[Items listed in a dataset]
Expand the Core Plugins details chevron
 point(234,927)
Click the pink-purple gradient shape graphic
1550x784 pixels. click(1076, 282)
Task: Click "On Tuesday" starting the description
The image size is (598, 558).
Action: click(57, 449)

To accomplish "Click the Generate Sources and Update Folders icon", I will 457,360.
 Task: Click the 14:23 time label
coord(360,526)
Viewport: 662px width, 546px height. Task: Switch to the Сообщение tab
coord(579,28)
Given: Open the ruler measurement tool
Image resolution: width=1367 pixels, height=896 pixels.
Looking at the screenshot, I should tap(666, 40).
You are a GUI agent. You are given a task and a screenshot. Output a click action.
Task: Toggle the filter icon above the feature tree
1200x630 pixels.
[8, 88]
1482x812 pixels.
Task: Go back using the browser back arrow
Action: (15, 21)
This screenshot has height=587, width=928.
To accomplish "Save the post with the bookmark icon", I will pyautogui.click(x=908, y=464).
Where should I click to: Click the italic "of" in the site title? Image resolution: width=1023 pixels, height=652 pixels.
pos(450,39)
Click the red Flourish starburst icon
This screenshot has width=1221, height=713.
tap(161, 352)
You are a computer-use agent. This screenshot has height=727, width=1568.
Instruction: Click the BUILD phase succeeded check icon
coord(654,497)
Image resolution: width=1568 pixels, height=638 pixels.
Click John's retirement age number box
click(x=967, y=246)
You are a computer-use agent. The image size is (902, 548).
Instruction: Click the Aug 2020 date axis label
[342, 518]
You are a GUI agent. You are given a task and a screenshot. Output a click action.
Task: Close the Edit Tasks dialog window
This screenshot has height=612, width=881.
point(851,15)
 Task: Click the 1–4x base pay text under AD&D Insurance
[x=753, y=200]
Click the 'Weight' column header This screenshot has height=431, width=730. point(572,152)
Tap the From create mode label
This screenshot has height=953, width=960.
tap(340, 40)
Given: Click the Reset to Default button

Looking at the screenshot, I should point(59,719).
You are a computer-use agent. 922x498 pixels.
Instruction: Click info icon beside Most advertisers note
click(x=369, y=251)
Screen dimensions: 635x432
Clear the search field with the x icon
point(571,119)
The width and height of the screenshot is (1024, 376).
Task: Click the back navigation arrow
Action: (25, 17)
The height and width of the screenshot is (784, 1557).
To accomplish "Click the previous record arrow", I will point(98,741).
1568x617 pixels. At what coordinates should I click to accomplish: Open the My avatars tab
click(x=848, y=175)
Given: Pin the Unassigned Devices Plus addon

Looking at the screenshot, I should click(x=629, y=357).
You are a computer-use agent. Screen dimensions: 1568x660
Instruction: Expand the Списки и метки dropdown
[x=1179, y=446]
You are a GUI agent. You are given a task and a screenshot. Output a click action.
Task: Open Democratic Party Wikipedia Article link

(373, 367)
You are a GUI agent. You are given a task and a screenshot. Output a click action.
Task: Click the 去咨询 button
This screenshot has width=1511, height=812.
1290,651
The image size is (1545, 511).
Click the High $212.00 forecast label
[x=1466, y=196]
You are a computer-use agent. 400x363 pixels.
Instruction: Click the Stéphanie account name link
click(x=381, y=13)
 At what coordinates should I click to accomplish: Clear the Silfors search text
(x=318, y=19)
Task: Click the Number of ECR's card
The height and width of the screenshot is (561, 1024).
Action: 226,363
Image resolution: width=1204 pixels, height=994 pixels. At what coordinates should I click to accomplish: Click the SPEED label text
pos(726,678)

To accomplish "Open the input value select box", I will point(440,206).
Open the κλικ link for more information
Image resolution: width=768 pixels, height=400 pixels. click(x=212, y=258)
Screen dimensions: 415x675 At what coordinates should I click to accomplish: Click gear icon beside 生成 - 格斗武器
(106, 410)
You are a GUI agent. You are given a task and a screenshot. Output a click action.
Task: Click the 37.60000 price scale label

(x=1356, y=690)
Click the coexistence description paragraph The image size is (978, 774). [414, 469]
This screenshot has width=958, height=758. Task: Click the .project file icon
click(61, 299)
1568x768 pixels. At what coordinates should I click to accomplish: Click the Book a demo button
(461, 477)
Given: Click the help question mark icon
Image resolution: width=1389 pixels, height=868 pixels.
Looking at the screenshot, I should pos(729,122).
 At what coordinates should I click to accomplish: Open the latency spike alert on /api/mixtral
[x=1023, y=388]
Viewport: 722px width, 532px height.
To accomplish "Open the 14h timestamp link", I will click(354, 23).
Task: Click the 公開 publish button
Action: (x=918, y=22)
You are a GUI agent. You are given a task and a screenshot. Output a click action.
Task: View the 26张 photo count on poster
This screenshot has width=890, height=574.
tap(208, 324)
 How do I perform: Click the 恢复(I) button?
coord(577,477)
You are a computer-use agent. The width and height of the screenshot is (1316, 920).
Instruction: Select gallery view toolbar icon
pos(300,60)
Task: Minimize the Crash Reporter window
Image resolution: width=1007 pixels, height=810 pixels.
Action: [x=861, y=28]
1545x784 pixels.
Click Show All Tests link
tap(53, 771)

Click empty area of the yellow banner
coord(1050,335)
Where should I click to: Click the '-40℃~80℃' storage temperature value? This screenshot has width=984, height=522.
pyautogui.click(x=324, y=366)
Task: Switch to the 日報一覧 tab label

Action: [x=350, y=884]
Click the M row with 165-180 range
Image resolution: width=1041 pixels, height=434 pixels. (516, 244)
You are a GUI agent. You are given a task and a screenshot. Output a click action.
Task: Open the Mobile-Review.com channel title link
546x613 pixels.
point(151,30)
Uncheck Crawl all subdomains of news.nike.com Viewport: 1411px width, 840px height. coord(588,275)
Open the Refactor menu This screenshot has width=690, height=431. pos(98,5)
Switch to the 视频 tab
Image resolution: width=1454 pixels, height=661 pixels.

■ The task
Across the entries above, find each line with the word "description" and please copy it out.

■ Solution to the problem
Task: Click "On Tuesday" starting the description
Click the coexistence description paragraph The image size is (978, 774). [414, 469]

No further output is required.